Ofcom favours co-regulatory approach with warnings to customers of VoB services at both the point of sale and the point of use about the limitations of such services, notably lack of access to 999. Ofcom wishes to have a dialogue with the industry. Such a dialogue should be assisted by the recent creation of an Internet Telephony Service Providers Association (ITSPA) co-ordinated by Kim Thesiger of Gossiptel.

The main regulatory issues around VoIP are as follows:

Financial Implications Of VoIP

Historically telecommunications has been about the growth in basic fixed telephony, a market that provided steady growth and profitability for many decades. In the UK, this has been a £7 billion market, so it has been fundamental to BT's survival as the major market player.

However, in the past 10-15 years, BT's volume growth and profitability have been severely challenged by a combination of ferocious competition, excess capacity and tough regulation. The latest challenge for the company has been the introduction of carrier pre-selection (CPS) which is beginning to bite heavily into the company's revenues - over 3 million customers have already been lost and the former regulator Ofcom expected 5 million to be lost by the end of 2004.

The switch to VoIP will further diminish the core revenues of traditional telcos like BT. VoIP customers will not pay by calls made, but instead pay a flat-rate charge for unlimited calls along the current model for broadband Internet. In the USA, the analysts UBS wrote in a November 2003 report entitled "Sayonara To Voice": "VoIP technology has the potential to do to wireline carriers what file sharing is doing to the recording industry", while Goldman Sachs said in July 2003: "Lost telecom revenues could reach the billions in a matter of years".

Consequently the whole basis on which tariff structures have traditionally rested could be swept away. Already there are tariff options which are not based on numbers of calls (such as BT Together). Within five years, telco customers will not buy lines or calls at all, but packages and bandwidth. Telcos increasingly will not sell calls as a stand-alone service; instead they will bundle calls into offerings which include narrowband or broadband Internet connection and other services such as firewall protection and security.

This will have enormous implications for how telcos market their products and account for their revenues. It will also affect regulatory controls, since market share will no longer be measurable by call volumes.

• [SUPPLIED DATA]:

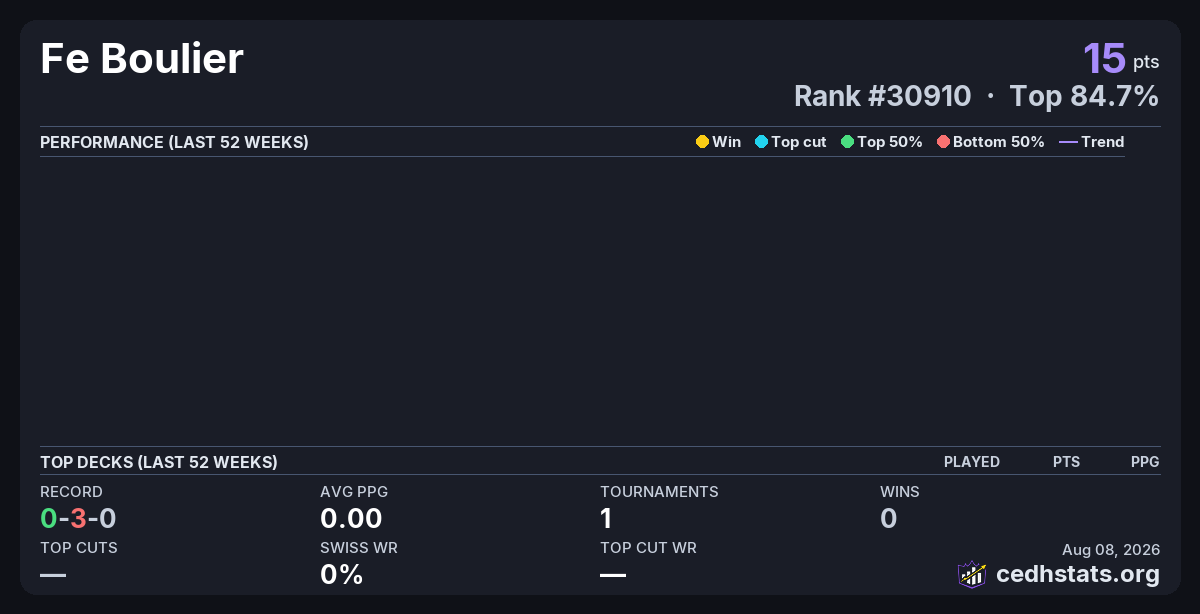Click the yellow Win legend dot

• [CHALLENGE A]: According to the VoIP passage, why will the shift to selling packages and bandwidth affect regulatory controls?
• [CHALLENGE B]: List the factors that the VoIP passage says have challenged BT's volume growth and profitability over the past 10-15 years.
• [CHALLENGE C]: Reproduce the portion of the VoIP passage between "Ofcom favours co-regulatory" and "Thesiger of Gossiptel.", inclusive.
The listing above is separate material, unrelated to the VoIP passage.

• [FINISHED ANSWER A]: Regulatory controls will be affected because market share will no longer be measurable by call volumes.

• [FINISHED ANSWER B]:
- Ferocious competition
- Excess capacity
- Tough regulation

• [FINISHED ANSWER C]:
Ofcom favours co-regulatory approach with warnings to customers of VoB services at both the point of sale and the point of use about the limitations of such services, notably lack of access to 999. Ofcom wishes to have a dialogue with the industry. Such a dialogue should be assisted by the recent creation of an Internet Telephony Service Providers Association (ITSPA) co-ordinated by Kim Thesiger of Gossiptel.